**Prompt**:
Please print all the lines below exactly as they are written.

-=-=-

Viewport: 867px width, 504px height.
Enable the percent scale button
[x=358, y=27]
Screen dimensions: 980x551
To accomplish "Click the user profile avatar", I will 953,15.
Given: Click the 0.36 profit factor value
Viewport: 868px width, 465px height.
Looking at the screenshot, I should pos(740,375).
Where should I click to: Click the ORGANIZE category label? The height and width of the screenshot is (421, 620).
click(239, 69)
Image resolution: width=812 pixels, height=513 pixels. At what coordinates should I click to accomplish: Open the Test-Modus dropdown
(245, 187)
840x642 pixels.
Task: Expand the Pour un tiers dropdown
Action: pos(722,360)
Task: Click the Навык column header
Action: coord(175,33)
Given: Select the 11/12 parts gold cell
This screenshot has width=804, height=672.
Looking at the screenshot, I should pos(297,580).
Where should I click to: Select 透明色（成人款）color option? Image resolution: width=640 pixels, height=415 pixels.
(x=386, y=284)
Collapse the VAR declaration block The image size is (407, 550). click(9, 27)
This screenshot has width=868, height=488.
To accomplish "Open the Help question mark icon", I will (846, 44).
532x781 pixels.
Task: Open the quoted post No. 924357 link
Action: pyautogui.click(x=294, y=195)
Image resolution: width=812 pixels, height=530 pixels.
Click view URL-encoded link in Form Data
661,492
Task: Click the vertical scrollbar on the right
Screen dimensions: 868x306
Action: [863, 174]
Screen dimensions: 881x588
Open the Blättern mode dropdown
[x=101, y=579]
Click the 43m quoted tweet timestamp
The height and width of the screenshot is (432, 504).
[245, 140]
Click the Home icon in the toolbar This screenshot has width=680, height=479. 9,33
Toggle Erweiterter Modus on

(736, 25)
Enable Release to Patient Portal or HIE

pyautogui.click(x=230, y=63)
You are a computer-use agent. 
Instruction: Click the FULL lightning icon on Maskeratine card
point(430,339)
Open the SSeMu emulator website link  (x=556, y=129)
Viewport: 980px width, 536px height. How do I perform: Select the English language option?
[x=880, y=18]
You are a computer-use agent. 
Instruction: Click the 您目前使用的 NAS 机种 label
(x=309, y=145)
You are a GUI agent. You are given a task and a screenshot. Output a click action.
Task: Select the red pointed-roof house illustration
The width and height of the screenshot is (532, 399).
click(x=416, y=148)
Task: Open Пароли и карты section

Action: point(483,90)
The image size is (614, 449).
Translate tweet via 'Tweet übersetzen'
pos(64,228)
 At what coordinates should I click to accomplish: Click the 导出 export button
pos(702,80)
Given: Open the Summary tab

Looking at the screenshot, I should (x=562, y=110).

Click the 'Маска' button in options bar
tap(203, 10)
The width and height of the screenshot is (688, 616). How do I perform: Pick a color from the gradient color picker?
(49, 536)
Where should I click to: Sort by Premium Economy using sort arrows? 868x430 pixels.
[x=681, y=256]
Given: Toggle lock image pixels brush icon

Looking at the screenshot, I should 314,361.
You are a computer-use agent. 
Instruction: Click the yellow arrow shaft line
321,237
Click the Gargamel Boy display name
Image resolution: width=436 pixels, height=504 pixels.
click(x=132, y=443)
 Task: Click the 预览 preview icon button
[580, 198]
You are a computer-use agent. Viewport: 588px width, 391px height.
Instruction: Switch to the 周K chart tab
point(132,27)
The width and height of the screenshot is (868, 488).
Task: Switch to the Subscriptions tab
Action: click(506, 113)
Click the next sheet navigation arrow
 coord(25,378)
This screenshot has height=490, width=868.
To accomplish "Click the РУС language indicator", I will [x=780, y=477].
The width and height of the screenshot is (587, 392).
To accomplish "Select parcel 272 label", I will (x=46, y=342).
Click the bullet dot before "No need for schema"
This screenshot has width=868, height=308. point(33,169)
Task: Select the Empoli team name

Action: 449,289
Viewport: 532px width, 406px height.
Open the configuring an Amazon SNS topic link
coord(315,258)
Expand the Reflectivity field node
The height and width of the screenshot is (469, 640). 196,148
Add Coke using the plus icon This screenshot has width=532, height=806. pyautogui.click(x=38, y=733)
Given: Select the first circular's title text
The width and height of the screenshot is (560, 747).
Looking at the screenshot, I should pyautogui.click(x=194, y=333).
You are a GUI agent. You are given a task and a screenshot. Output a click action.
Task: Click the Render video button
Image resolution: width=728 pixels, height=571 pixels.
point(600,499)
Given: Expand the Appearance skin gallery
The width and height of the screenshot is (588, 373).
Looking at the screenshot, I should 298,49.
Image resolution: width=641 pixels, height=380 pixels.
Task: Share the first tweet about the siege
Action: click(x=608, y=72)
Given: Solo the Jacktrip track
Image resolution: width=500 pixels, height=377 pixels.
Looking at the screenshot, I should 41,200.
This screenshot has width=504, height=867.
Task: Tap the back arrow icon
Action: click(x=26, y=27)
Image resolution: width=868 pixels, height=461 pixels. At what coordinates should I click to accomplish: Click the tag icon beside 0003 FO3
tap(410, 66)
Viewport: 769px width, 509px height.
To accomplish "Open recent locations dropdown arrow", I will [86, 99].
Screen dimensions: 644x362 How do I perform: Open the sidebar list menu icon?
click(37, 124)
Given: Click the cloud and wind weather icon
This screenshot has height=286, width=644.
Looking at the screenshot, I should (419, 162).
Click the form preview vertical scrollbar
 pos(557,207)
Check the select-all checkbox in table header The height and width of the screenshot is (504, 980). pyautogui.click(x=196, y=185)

-=-=-

**Exercise solution**:
Viewport: 867px width, 504px height.
Enable the percent scale button
[x=358, y=27]
Screen dimensions: 980x551
To accomplish "Click the user profile avatar", I will 953,15.
Given: Click the 0.36 profit factor value
Viewport: 868px width, 465px height.
Looking at the screenshot, I should pos(740,375).
Where should I click to: Click the ORGANIZE category label? The height and width of the screenshot is (421, 620).
click(239, 69)
Image resolution: width=812 pixels, height=513 pixels. At what coordinates should I click to accomplish: Open the Test-Modus dropdown
(245, 187)
840x642 pixels.
Task: Expand the Pour un tiers dropdown
Action: pos(722,360)
Task: Click the Навык column header
Action: coord(175,33)
Given: Select the 11/12 parts gold cell
This screenshot has width=804, height=672.
Looking at the screenshot, I should pos(297,580).
Where should I click to: Select 透明色（成人款）color option? Image resolution: width=640 pixels, height=415 pixels.
(x=386, y=284)
Collapse the VAR declaration block The image size is (407, 550). click(9, 27)
This screenshot has width=868, height=488.
To accomplish "Open the Help question mark icon", I will (846, 44).
532x781 pixels.
Task: Open the quoted post No. 924357 link
Action: pyautogui.click(x=294, y=195)
Image resolution: width=812 pixels, height=530 pixels.
Click view URL-encoded link in Form Data
661,492
Task: Click the vertical scrollbar on the right
Screen dimensions: 868x306
Action: [863, 174]
Screen dimensions: 881x588
Open the Blättern mode dropdown
[x=101, y=579]
Click the 43m quoted tweet timestamp
The height and width of the screenshot is (432, 504).
[245, 140]
Click the Home icon in the toolbar This screenshot has width=680, height=479. 9,33
Toggle Erweiterter Modus on

(736, 25)
Enable Release to Patient Portal or HIE

pyautogui.click(x=230, y=63)
You are a computer-use agent. 
Instruction: Click the FULL lightning icon on Maskeratine card
point(430,339)
Open the SSeMu emulator website link  (x=556, y=129)
Viewport: 980px width, 536px height. How do I perform: Select the English language option?
[x=880, y=18]
You are a computer-use agent. 
Instruction: Click the 您目前使用的 NAS 机种 label
(x=309, y=145)
You are a GUI agent. You are given a task and a screenshot. Output a click action.
Task: Select the red pointed-roof house illustration
The width and height of the screenshot is (532, 399).
click(x=416, y=148)
Task: Open Пароли и карты section

Action: point(483,90)
The image size is (614, 449).
Translate tweet via 'Tweet übersetzen'
pos(64,228)
 At what coordinates should I click to accomplish: Click the 导出 export button
pos(702,80)
Given: Open the Summary tab

Looking at the screenshot, I should (x=562, y=110).

Click the 'Маска' button in options bar
tap(203, 10)
The width and height of the screenshot is (688, 616). How do I perform: Pick a color from the gradient color picker?
(49, 536)
Where should I click to: Sort by Premium Economy using sort arrows? 868x430 pixels.
[x=681, y=256]
Given: Toggle lock image pixels brush icon

Looking at the screenshot, I should 314,361.
You are a computer-use agent. 
Instruction: Click the yellow arrow shaft line
321,237
Click the Gargamel Boy display name
Image resolution: width=436 pixels, height=504 pixels.
click(x=132, y=443)
 Task: Click the 预览 preview icon button
[580, 198]
You are a computer-use agent. Viewport: 588px width, 391px height.
Instruction: Switch to the 周K chart tab
point(132,27)
The width and height of the screenshot is (868, 488).
Task: Switch to the Subscriptions tab
Action: click(506, 113)
Click the next sheet navigation arrow
 coord(25,378)
This screenshot has height=490, width=868.
To accomplish "Click the РУС language indicator", I will [x=780, y=477].
The width and height of the screenshot is (587, 392).
To accomplish "Select parcel 272 label", I will (x=46, y=342).
Click the bullet dot before "No need for schema"
This screenshot has width=868, height=308. point(33,169)
Task: Select the Empoli team name

Action: 449,289
Viewport: 532px width, 406px height.
Open the configuring an Amazon SNS topic link
coord(315,258)
Expand the Reflectivity field node
The height and width of the screenshot is (469, 640). 196,148
Add Coke using the plus icon This screenshot has width=532, height=806. pyautogui.click(x=38, y=733)
Given: Select the first circular's title text
The width and height of the screenshot is (560, 747).
Looking at the screenshot, I should pyautogui.click(x=194, y=333).
You are a GUI agent. You are given a task and a screenshot. Output a click action.
Task: Click the Render video button
Image resolution: width=728 pixels, height=571 pixels.
point(600,499)
Given: Expand the Appearance skin gallery
The width and height of the screenshot is (588, 373).
Looking at the screenshot, I should 298,49.
Image resolution: width=641 pixels, height=380 pixels.
Task: Share the first tweet about the siege
Action: click(x=608, y=72)
Given: Solo the Jacktrip track
Image resolution: width=500 pixels, height=377 pixels.
Looking at the screenshot, I should 41,200.
This screenshot has width=504, height=867.
Task: Tap the back arrow icon
Action: click(x=26, y=27)
Image resolution: width=868 pixels, height=461 pixels. At what coordinates should I click to accomplish: Click the tag icon beside 0003 FO3
tap(410, 66)
Viewport: 769px width, 509px height.
To accomplish "Open recent locations dropdown arrow", I will [86, 99].
Screen dimensions: 644x362 How do I perform: Open the sidebar list menu icon?
click(37, 124)
Given: Click the cloud and wind weather icon
This screenshot has height=286, width=644.
Looking at the screenshot, I should (419, 162).
Click the form preview vertical scrollbar
 pos(557,207)
Check the select-all checkbox in table header The height and width of the screenshot is (504, 980). pyautogui.click(x=196, y=185)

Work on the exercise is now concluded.